Pakistan’s cotton sector has been jolted by an unprecedented disruption: for the first time in 52 years, the Karachi Cotton Association (KCA) failed to issue its daily cotton spot rate. The lapse has rippled through the market, unsettling bank financing, insurance valuation and Pakistan’s visibility in global cotton price reporting.
The trigger was administrative, not market-driven. On Friday, the Federal Investigation Agency and the Evacuee Trust Property Board declared the historic KCA/Cotton Exchange building—established in 1933—as federal government property and sealed it. More than 320 cotton brokers, traders, importers and representatives of major textile groups were ordered to vacate immediately, paralysing the association’s operations.
Since 1935, the KCA’s daily spot rate has functioned as the backbone of Pakistan’s organised cotton trade. It underpins domestic transactions, collateral valuation for bank lending, insurance assessments and the country’s daily representation in international cotton markets. With the rate absent, banks are struggling to extend credit against pledged cotton stocks, while insurers face uncertainty in valuing inventories in the event of losses.

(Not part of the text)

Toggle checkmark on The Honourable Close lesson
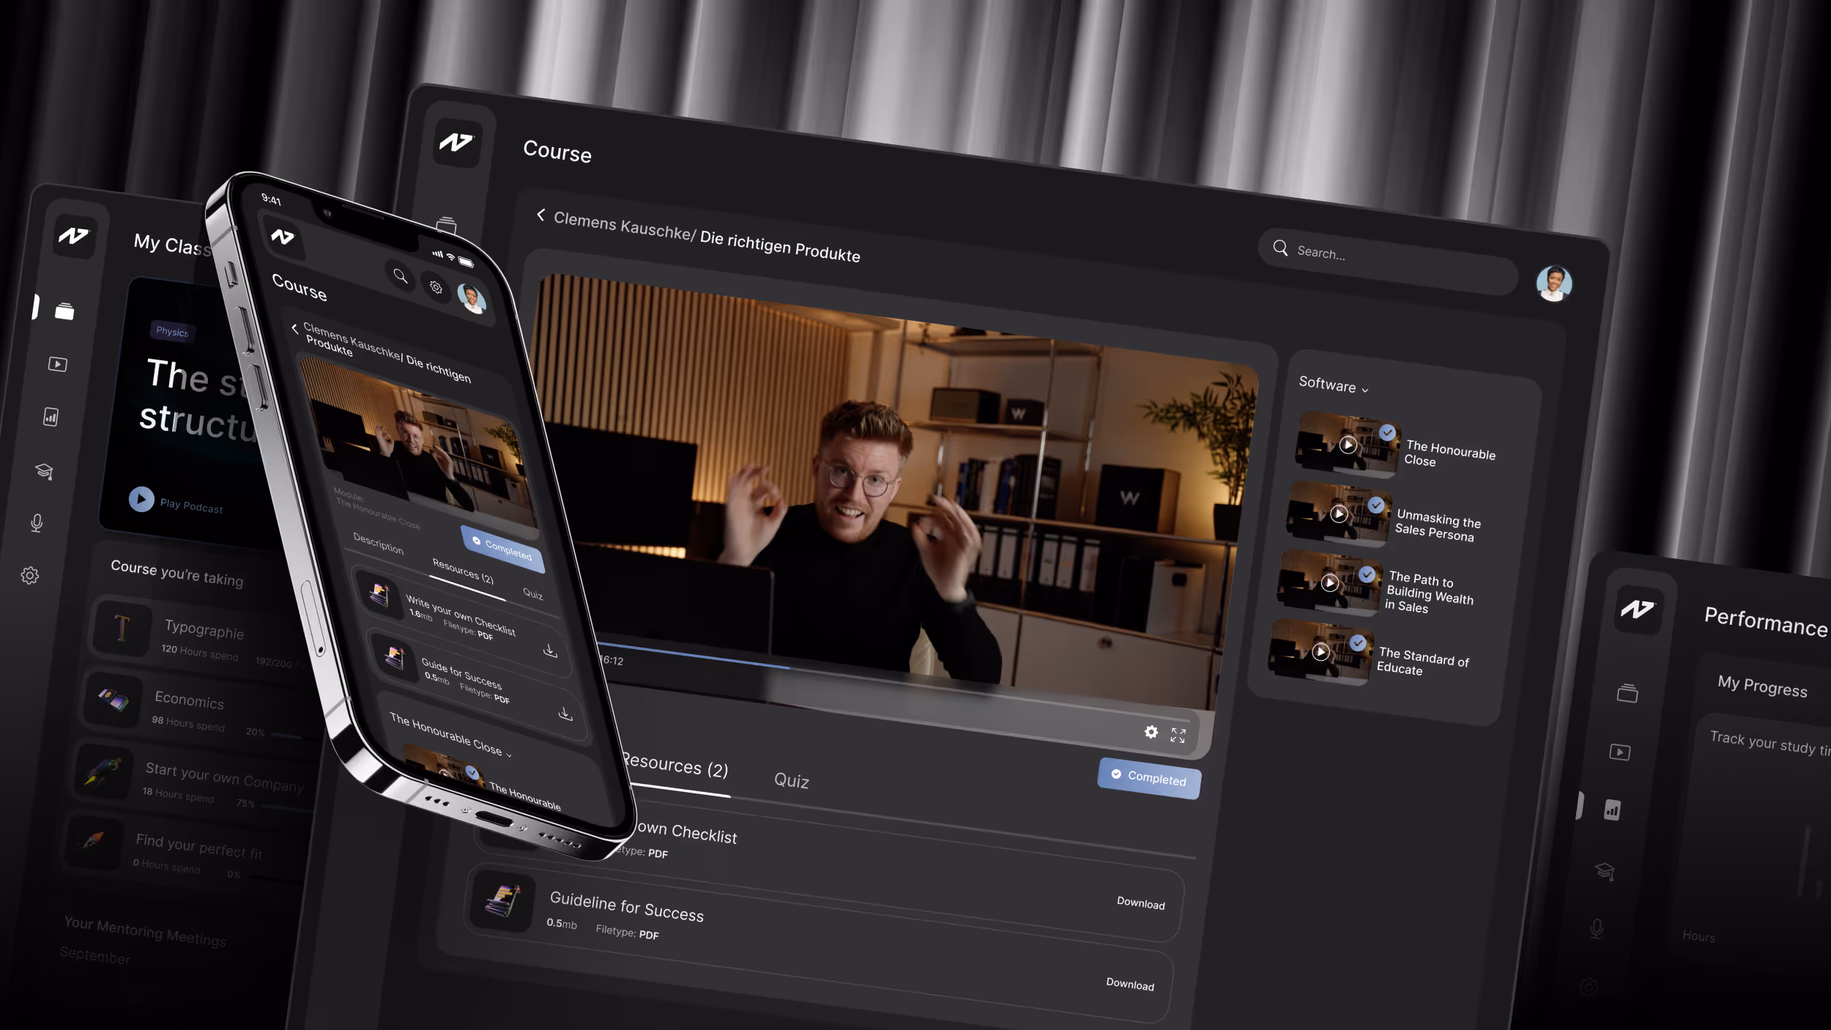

Industry veterans note that the only comparable disruption occurred briefly in 1973, during the nationalisation of cotton-related institutions. Otherwise, the benchmark has been issued without interruption for decades.
Beyond immediate financing bottlenecks, the episode carries reputational risk. Pakistan’s disappearance from daily global cotton price data weakens market confidence at a time when the country’s cotton economy is already grappling with declining production and rising import dependence.
The incident highlights a deeper problem: critical market institutions remain vulnerable to abrupt administrative action. Restoring the spot rate quickly is essential. But unless governance of such keystone institutions is stabilised, Pakistan’s cotton market will remain exposed—its credibility hostage to events far removed from supply and demand.